The most lucrative speed camera in Sussex has been dubbed a cash cow after it caught nearly 8,500 drivers in a year.

The camera on the A22 Eastbourne Road in Halland, near Lewes, snapped 8,430 speeding motorists in 2013-14 raking in £2.3 million in fines.

Critics said the camera was not serving its purpose, with the figure up on last year’s 7,126 fines and 4,902 in 2011-12.

Claire Armstrong, of anti-speed camera pressure group Safe Speed, said: “We have been calling for the removal of all automated speed cameras.

“They are not intelligent, they are not proper, they are not proportionate and there is no place for them in road safety policy.

"Speed cameras have been a flawed concept from the very beginning and they don’t catch the drivers that the police need to and stop them – we need to have well trained police officers back on the road.

“They have done nothing for road safety, but are catching hundreds of thousands of drivers of which the majority are otherwise driving safely.

“There are masses of profits being made but with no benefit to road safety.”
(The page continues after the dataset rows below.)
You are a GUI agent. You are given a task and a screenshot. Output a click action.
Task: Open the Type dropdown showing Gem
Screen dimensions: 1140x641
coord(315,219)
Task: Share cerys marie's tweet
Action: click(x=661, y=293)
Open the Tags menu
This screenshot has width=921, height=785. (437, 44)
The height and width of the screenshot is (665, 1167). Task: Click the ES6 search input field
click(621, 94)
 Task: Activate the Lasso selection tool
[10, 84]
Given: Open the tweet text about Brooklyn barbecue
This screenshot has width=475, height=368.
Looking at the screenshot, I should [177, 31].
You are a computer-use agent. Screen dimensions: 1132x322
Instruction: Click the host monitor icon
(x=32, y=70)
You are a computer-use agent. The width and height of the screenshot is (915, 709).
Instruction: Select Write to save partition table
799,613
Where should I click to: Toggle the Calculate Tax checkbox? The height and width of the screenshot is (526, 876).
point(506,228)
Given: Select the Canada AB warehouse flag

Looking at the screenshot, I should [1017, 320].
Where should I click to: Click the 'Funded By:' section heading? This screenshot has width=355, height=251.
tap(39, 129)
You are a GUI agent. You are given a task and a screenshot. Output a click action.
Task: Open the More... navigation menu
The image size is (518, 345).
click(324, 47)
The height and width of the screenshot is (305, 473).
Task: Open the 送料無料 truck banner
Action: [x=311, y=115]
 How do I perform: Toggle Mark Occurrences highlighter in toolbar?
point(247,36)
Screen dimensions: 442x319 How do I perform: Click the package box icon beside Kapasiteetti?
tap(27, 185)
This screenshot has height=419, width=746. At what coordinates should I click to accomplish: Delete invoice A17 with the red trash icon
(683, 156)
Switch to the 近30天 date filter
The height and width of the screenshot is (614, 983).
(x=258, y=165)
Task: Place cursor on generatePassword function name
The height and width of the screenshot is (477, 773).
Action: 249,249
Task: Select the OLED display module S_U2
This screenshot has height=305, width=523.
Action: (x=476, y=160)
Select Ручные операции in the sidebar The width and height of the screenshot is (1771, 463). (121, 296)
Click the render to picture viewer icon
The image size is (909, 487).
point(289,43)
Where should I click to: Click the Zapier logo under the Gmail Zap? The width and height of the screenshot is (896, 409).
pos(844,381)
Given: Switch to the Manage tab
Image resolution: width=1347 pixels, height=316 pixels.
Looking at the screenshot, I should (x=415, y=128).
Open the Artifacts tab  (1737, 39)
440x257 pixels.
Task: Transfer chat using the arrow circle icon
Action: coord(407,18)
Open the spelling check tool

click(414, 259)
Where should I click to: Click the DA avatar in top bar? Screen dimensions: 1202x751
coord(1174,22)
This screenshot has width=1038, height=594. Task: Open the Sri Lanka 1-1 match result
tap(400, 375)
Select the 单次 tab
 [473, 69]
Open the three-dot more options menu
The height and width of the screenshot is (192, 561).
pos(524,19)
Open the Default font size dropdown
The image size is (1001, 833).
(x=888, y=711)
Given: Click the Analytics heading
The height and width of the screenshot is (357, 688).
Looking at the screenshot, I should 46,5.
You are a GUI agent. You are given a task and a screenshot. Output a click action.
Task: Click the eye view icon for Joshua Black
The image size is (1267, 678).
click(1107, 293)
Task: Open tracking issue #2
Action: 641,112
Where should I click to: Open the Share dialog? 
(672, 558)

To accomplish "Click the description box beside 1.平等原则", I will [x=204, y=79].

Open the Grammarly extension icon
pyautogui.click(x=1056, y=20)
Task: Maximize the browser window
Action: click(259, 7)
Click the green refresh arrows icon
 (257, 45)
In 2012, the camera was criticised over a lack of consultation and claims drivers did not know it was there.

Despite the number of fines going up three-fold in the last three years, the operations manager for Sussex Safer Roads Phil Henty said the camera was an effective deterrent to drivers.

He said: “When you look at the figures, some 7,500 drivers use that road on a daily basis and for only 23 to be caught on average a day, that’s actually a fairly small number.

“Even if people are just slowing down for the camera, it is still getting them thinking about their driving behaviour.

“If a driver is doing 40mph before the camera and slows down to 30, chances are they will stay at that speed or only go back up to 35 or 36.”

But Steve Percy from the People’s Parking Protest said he did not believe the camera would slow down traffic.

He said: “It’s nothing more than a cash cow – it’s so much money and a nice little earner.”